Important note: this blog contains a brief summary of the developments of the Machine Learning Model Development using AutoML use case. For more details and information, please access the complete official document of this work.
This blog outlines the development and deployment of a machine-learning solution aimed at predicting credit card fraud. By leveraging AutoML and Google Cloud services, the solution provides a robust framework for addressing fraud detection, ultimately helping companies safeguard their financial interests.
Business Goal and Machine Learning Solution: Identifying the Business Question/Goal
In this section, we address the business question of predicting credit card fraud cases from a set of features. This allows companies (such as credit card or insurance companies) to anticipate fraud cases and take preventive actions. By deploying a machine learning model to predict fraud cases, the company can enhance its fraud detection capabilities and improve financial outcomes.
In this blog, we address the critical business need of predicting credit card fraud. This is vital for companies like credit card and insurance companies to proactively identify and mitigate fraud cases, ensuring financial stability and security.
Machine Learning Use Case
The focus is to develop a machine-learning solution that accurately predicts credit card fraud. This involves presenting a complete machine learning workflow, from data exploration to model deployment. The goal is to provide a predictive classifier model that can forecast credit card transaction outcomes (fraud or not fraud) based on a given set of features.
How the Machine Learning Solution Addresses the Business Goal
The proposed solution is a predictive classifier model, trained using AutoML and deployed on the Google Cloud Model Repository. This model will receive requests and provide forecasts for credit card transaction outcomes, enabling the company to act swiftly on predicted fraud cases and enhance their financial results.
Implementation Details
Data Used
The data for this demo consists of two datasets:
- Training Dataset: Contains balanced cases of fraud and non-fraud.

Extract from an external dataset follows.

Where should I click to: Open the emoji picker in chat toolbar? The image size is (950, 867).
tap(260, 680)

- Test Dataset: Used to validate the model.
Both datasets were built from the original Raw creditcard.csv file provided by Kaggle.
Workflow and Model Development
The workflow includes:
- Data Exploration: Analyzing the dataset to identify relevant features and necessary transformations.

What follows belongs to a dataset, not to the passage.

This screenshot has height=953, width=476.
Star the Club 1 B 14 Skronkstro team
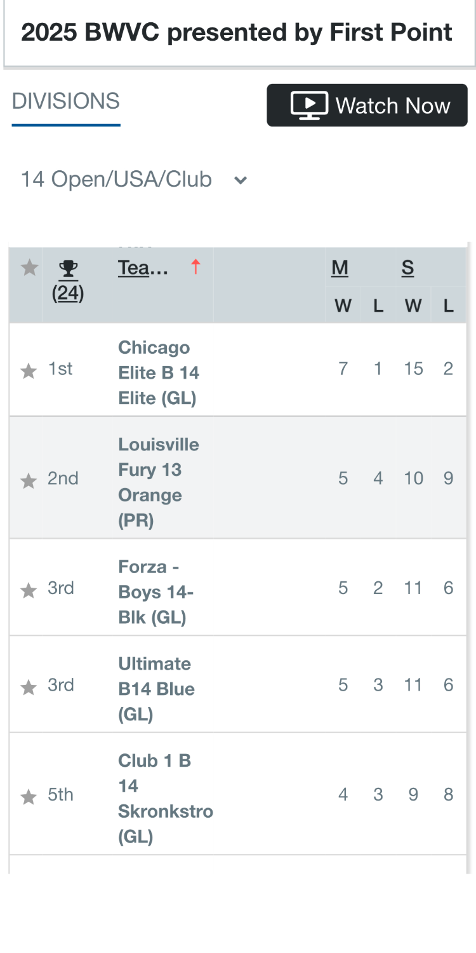(29, 797)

- Model Training: Using AutoML to train a predictive classifier model.
- Model Deployment: Deploying the trained model to Google Cloud Model Repository.
The objective is to illustrate the implementation of a complete machine-learning workflow to achieve accurate predictions.
Steps in Machine Learning Model Development
The use case involves presenting a complete machine learning workflow, from data exploration to model deployment, to predict the outcome of credit card transactions (fraud or not fraud). A predictive classifier model, trained using AutoML, is deployed on the Google Cloud Model Repository to an endpoint for making online or batch predictions.
Expected Impact on Business Goal
By implementing a machine learning solution to predict credit card fraud, companies can proactively address fraud cases, thus safeguarding financial assets and improving overall financial health.
Data Exploration
Data Exploration Overview
For effective data exploration, partners should:
- Describe the data exploration performed
- Explain how modeling decisions were influenced by this exploration
Key Steps in Data Exploration
- Identify Variables: Determine each variable in the datasets (train and test).
- Data Types: Check and adjust data types if necessary.
- Column Elimination: Identify and discard irrelevant columns.
- Transformations: Apply necessary transformations to variables.
- Correlation Analysis: Analyze correlations to decide which variables to keep.
- Missing Values: Identify and address missing values.
Data Exploration Process
- The original creditcard.csv dataset was copied to a Cloud Storage bucket.
- Data types were checked and found suitable.
- The distinct values of each column were analyzed, with no missing data identified.
- Notable skewness was found in the response variable (Class), which had very few fraud cases.
- Feature V2 was discarded due to its significant correlation with the amount variable.
Key Findings
- Correlation: A significant correlation between V2 and the amount led to V2 being discarded.
- Missing Values: No missing values were found in the dataset.
CODE SNIPPET:
- Class Distribution: The response variable (Class) distribution was highly unbalanced, with rare fraud cases.
CODE SNIPPET:
Figure 1: Countplot of response Class variable
Feature Engineering
Feature Engineering Overview
Feature Engineering Steps
- Eliminate Feature V2: Remove V2 from train and test datasets.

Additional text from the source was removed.